**GIVEN INSTRUCTION:** List every phrase that appears inside quotation marks in the court report below.

A sexual predator, whose victim believed had built a shed in his garden for the purpose of committing sex assaults against her, has complained that the eight-and-a-half-year sentence he received for the abuse carried out over a 12-year period was too severe.
The man – who cannot be named for legal reasons – was sentenced to twelve-and-a-half years with four years suspended at Sligo Circuit Criminal Court in November 2020 after he pleaded guilty to 23 counts of sexual assault against his victim between September 1999 and May 2011.
At the sentencing hearing, the victim – who is now in her 30s – told Judge Francis Comerford the attacks started when she was 10 years old.
She said she had been “terrified” of her abuser and was left “paralysed by fear” during the attacks.
Now aged 67 and suffering from ill-health, the man has launched an appeal against the severity of the sentence imposed by Judge Comerford.
Eileen O’Leary SC, for the appellant, told the Court of Appeal on Friday that while she did not want to detract from the seriousness of the offending, or the impact it had on the victim, she was submitting that the sentence handed down had been “excessive and contained an error in principle”.
The custodial term was “disproportionate and outside the norm”, she said, and did not adequately reflect the mitigating circumstances.

**DATA EXCERPTS:**

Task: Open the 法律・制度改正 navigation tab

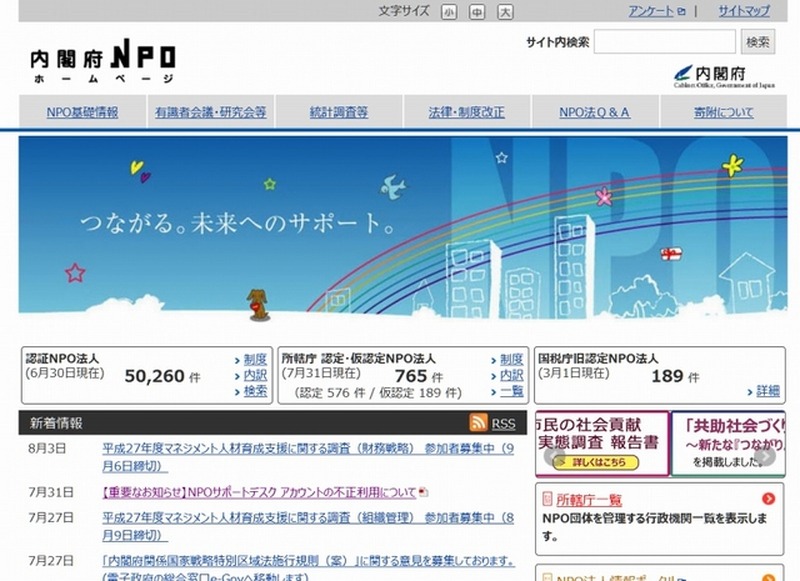Action: pos(466,112)
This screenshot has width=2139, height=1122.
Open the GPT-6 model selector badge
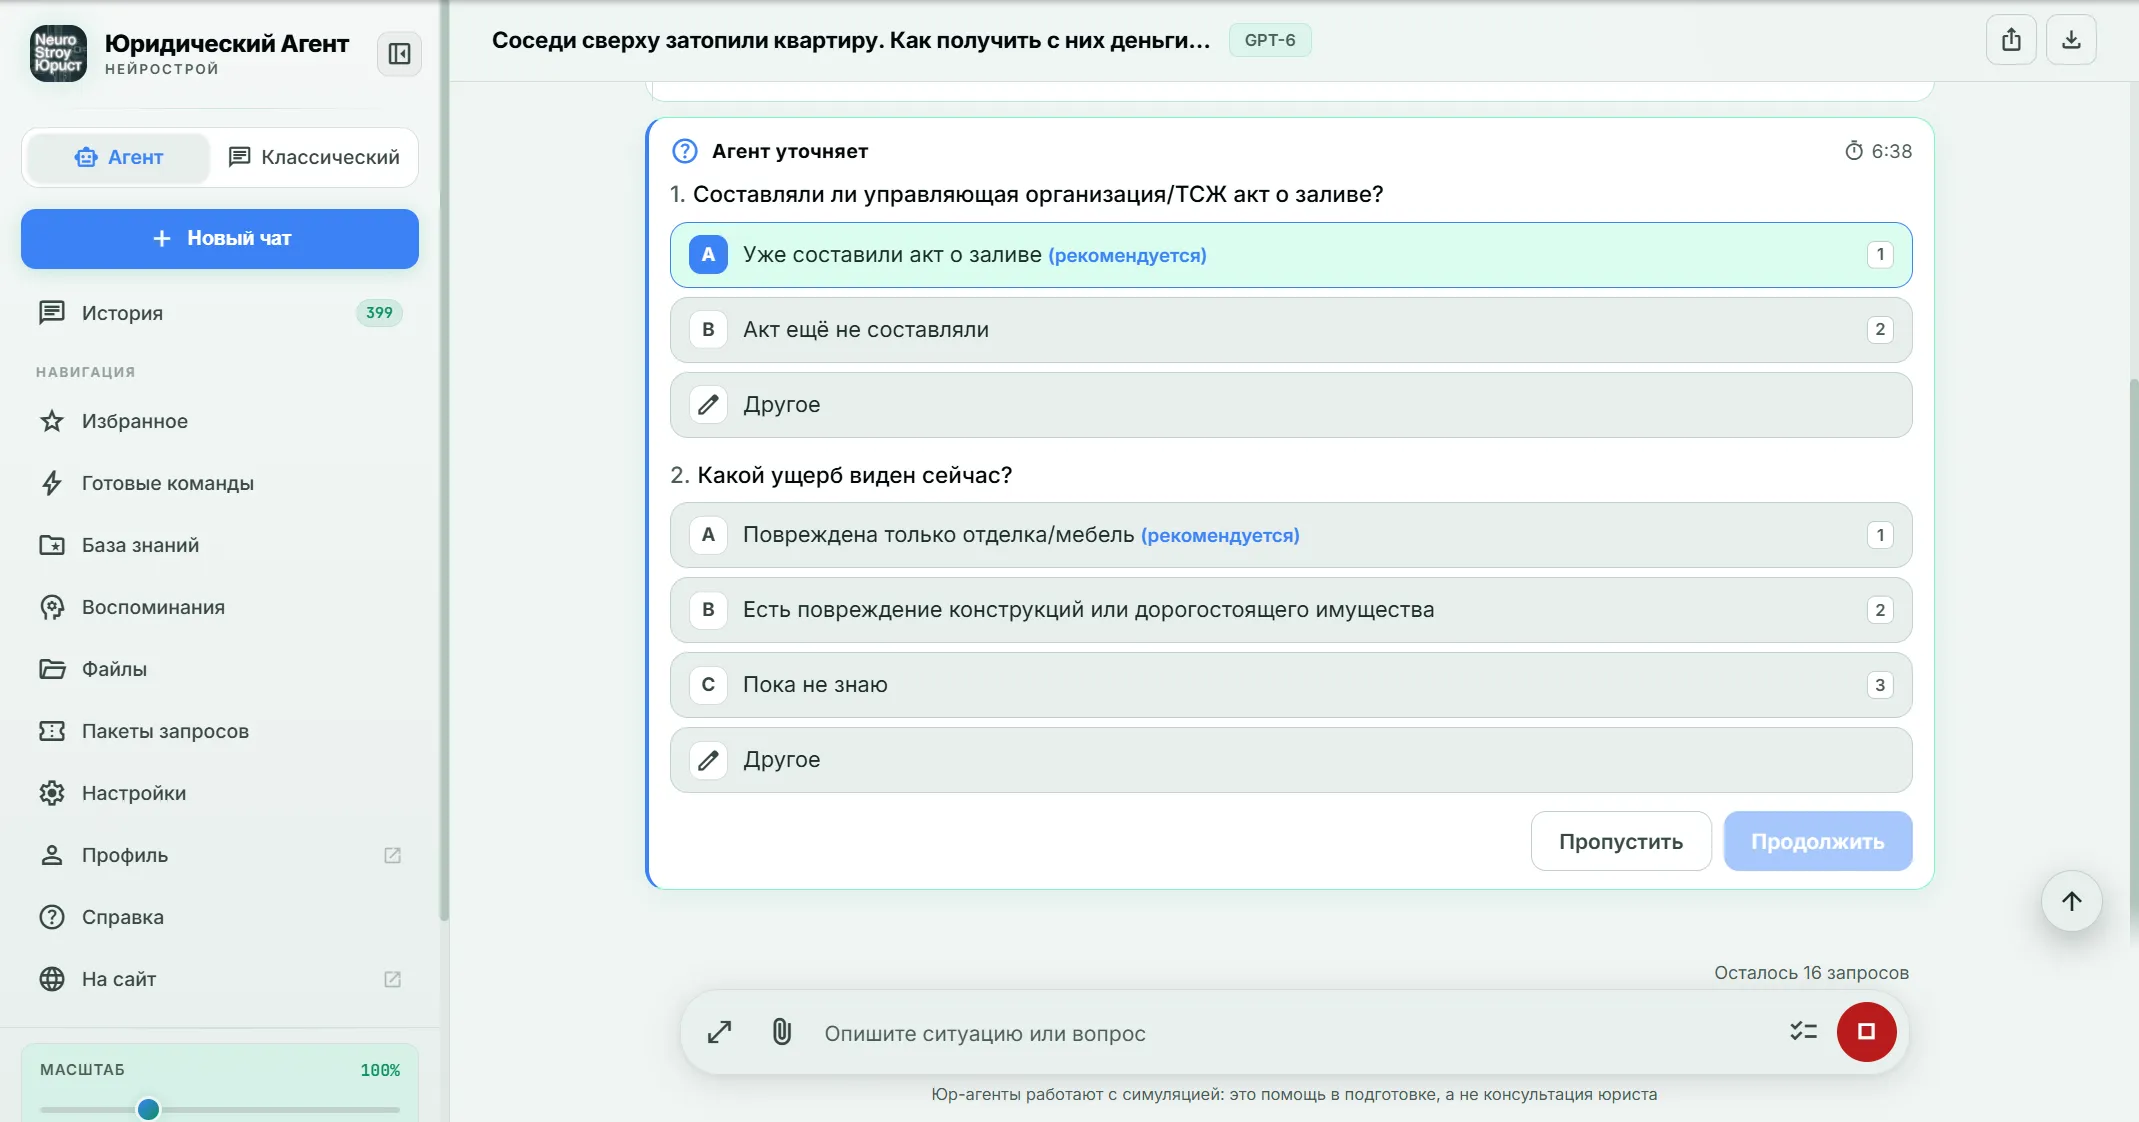click(x=1270, y=40)
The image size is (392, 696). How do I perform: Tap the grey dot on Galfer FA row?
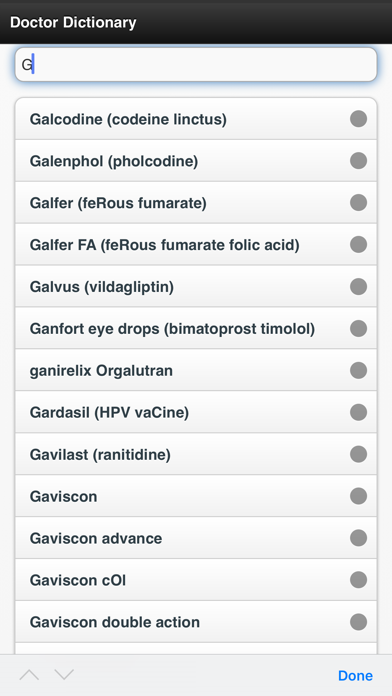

**ANSWER:**
- "terrified"
- "paralysed by fear"
- "excessive and contained an error in principle"
- "disproportionate and outside the norm"